# Task requirements
Can you copy out, character for character, the stretch of entries from the line containing "You are a computer-use agent. The image" through the line containing "Open the app switcher", with both of those lines included?

□ □ □ □

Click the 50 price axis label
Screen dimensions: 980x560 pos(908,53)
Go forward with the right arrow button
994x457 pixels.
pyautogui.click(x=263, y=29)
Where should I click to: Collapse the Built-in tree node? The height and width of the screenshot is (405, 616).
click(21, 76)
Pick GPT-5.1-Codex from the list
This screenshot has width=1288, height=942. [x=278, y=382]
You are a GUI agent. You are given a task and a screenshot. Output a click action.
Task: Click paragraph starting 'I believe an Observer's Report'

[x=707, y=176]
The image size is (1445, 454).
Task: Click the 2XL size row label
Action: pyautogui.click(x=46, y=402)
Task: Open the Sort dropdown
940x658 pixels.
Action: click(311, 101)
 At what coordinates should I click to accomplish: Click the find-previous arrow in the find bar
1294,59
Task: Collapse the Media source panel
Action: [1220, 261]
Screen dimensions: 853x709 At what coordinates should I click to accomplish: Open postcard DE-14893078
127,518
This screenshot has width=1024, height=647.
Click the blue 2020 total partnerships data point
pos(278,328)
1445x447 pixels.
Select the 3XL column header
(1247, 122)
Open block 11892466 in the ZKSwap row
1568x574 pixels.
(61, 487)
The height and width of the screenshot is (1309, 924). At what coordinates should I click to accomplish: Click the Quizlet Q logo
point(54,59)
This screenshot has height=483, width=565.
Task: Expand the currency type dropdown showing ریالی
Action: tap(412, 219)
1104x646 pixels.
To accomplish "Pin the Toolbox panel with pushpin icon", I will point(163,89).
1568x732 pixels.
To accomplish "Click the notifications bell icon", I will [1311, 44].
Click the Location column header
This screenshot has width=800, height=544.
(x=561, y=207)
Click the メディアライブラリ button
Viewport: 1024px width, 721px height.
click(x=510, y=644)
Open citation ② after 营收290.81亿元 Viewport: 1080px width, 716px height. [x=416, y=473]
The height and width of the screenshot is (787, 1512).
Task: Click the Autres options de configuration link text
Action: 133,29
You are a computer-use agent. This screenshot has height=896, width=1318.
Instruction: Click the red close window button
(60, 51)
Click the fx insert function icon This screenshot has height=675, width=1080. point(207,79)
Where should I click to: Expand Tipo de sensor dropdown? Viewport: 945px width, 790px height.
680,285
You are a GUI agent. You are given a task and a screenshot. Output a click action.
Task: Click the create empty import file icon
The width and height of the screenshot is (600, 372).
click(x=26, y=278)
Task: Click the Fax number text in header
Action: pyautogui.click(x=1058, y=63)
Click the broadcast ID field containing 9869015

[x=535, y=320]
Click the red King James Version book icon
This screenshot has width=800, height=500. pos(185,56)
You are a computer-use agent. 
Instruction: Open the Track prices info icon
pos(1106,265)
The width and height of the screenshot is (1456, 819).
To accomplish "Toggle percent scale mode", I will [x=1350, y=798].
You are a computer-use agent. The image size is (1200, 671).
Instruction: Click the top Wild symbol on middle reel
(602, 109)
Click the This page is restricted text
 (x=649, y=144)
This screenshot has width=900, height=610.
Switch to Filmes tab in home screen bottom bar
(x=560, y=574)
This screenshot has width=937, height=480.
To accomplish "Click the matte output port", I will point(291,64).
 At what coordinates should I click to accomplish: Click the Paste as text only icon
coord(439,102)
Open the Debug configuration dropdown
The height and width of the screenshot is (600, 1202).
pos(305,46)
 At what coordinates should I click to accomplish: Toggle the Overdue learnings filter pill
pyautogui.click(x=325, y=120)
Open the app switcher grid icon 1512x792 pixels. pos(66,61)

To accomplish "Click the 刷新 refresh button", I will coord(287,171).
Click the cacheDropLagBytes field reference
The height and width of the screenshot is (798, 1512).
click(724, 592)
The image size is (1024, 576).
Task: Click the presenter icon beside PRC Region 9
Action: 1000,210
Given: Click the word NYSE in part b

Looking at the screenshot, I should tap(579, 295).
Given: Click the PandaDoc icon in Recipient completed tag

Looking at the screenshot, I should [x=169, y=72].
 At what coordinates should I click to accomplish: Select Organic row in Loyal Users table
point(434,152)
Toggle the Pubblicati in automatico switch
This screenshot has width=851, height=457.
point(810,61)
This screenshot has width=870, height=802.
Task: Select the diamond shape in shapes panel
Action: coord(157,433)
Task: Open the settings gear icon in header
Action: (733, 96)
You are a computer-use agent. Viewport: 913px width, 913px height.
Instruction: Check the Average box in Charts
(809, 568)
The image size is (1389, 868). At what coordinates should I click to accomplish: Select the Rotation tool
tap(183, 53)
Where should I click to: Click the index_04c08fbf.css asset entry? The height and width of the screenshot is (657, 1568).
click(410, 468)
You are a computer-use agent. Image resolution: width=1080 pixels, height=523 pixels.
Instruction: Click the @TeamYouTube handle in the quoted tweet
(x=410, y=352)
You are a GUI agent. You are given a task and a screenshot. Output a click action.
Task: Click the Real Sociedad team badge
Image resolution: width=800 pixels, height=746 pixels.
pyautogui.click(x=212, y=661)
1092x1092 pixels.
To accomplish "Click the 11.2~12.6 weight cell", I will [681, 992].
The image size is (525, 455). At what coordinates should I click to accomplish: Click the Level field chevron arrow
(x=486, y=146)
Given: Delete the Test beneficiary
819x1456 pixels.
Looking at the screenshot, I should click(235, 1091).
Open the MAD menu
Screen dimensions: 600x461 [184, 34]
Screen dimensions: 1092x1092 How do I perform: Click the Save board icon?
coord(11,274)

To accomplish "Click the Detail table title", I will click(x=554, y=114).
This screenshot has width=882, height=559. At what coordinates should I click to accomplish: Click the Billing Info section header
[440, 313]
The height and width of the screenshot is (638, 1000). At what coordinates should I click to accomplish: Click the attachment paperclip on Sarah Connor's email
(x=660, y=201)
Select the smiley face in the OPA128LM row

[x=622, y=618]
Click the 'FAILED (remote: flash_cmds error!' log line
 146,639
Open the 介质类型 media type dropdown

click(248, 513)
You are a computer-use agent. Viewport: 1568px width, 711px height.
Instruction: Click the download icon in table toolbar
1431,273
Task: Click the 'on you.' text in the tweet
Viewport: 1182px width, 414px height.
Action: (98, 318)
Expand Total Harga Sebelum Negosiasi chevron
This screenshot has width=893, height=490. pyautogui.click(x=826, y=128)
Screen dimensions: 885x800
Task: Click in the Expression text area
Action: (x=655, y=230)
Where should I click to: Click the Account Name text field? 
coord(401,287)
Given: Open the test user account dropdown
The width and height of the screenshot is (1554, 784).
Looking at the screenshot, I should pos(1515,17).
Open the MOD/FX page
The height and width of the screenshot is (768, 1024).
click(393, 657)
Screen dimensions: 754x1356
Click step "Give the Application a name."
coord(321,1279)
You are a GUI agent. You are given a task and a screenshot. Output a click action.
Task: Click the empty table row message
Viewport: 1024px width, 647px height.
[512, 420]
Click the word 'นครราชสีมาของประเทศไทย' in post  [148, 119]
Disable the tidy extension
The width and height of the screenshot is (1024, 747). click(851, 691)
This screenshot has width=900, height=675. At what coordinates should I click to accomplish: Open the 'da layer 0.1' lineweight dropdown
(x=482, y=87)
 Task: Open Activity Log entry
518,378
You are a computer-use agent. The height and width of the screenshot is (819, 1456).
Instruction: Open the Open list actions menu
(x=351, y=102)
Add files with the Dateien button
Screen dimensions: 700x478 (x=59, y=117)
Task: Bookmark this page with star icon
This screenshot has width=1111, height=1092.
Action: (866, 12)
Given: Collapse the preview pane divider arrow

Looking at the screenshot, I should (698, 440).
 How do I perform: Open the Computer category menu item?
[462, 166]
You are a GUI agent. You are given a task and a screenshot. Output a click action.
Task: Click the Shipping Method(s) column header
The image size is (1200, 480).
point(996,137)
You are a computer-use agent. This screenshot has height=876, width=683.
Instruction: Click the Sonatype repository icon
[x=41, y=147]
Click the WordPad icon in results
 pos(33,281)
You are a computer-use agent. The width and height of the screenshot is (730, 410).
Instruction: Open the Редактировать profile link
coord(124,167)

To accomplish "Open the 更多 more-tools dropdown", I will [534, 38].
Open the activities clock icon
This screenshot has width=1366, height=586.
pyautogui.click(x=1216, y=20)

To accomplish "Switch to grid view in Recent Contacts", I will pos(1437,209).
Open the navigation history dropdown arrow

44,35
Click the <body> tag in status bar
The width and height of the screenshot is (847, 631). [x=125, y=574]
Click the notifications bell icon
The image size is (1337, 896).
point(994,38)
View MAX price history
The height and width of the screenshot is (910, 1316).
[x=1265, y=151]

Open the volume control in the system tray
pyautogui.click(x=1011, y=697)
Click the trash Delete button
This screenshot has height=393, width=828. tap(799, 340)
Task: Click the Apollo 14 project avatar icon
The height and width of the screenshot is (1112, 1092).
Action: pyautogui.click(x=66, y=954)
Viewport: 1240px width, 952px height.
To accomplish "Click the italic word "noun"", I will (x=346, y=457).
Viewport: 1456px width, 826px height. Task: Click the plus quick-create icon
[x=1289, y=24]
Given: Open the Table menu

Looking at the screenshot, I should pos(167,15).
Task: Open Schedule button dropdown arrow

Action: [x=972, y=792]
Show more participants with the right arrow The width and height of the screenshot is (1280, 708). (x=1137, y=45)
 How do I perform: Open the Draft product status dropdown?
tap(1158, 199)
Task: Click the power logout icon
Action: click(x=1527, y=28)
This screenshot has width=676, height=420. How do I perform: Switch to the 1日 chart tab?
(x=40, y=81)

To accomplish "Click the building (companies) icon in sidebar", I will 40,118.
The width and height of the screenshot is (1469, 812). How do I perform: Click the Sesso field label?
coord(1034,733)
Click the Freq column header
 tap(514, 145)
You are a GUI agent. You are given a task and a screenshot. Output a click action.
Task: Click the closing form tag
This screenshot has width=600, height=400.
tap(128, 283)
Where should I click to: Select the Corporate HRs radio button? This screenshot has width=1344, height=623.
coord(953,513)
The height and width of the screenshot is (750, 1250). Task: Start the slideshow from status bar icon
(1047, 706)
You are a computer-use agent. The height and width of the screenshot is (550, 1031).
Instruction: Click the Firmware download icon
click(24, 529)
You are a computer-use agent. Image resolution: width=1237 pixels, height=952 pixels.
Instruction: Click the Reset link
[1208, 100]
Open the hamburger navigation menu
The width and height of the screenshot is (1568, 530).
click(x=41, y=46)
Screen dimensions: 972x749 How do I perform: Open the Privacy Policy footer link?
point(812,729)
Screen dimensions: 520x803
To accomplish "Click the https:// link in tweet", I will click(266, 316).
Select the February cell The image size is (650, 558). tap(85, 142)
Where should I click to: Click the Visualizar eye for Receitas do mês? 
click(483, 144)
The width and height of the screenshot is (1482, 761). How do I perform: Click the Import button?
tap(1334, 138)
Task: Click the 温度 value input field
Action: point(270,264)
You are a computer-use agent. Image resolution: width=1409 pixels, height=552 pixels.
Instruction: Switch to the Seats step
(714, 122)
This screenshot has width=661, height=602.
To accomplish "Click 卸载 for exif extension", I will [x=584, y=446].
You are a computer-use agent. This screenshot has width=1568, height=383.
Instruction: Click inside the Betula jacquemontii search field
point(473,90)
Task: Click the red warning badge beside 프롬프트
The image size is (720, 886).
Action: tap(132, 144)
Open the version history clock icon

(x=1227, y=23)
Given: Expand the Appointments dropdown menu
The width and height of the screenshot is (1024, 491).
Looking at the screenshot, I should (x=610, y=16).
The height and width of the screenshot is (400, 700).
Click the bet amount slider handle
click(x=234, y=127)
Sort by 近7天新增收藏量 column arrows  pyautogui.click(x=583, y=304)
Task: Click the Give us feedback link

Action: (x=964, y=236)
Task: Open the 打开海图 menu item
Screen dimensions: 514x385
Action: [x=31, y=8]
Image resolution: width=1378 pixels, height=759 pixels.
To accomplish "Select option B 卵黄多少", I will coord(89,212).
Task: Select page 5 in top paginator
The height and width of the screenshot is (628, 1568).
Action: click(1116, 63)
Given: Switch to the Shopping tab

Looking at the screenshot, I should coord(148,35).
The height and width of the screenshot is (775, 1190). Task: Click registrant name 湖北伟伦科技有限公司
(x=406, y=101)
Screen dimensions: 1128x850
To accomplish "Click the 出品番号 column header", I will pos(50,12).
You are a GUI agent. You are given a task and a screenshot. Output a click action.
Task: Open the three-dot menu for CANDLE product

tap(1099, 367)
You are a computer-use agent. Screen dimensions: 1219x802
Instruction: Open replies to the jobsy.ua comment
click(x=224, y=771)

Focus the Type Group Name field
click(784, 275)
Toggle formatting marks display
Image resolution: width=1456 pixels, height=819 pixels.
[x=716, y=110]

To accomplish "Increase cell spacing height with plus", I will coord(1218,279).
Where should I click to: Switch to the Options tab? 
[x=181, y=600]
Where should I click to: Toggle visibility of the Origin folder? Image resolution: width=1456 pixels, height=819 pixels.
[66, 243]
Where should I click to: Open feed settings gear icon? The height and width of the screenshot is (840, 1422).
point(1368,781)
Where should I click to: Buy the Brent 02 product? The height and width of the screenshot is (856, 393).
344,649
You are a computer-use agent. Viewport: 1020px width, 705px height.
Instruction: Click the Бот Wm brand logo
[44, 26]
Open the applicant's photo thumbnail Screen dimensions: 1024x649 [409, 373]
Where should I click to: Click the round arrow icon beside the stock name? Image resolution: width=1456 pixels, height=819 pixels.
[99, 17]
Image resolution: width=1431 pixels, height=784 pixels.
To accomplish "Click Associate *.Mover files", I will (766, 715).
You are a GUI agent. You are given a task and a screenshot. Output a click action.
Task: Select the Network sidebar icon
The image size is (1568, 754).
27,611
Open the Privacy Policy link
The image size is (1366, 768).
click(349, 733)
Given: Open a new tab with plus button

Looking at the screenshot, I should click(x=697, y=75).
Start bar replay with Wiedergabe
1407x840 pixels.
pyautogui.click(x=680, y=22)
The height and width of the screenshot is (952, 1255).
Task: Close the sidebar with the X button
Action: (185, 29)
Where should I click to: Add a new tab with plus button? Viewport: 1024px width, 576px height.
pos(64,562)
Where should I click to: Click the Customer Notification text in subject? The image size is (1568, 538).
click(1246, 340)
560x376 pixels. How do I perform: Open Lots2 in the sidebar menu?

□ □ □ □

# Solution to the exercise
You are a computer-use agent. The image size is (1200, 671).
Instruction: Click the top Wild symbol on middle reel
(602, 109)
Click the This page is restricted text
 (x=649, y=144)
This screenshot has width=900, height=610.
Switch to Filmes tab in home screen bottom bar
(x=560, y=574)
This screenshot has width=937, height=480.
To accomplish "Click the matte output port", I will point(291,64).
 At what coordinates should I click to accomplish: Click the Paste as text only icon
coord(439,102)
Open the Debug configuration dropdown
The height and width of the screenshot is (600, 1202).
pos(305,46)
 At what coordinates should I click to accomplish: Toggle the Overdue learnings filter pill
pyautogui.click(x=325, y=120)
Open the app switcher grid icon 1512x792 pixels. pos(66,61)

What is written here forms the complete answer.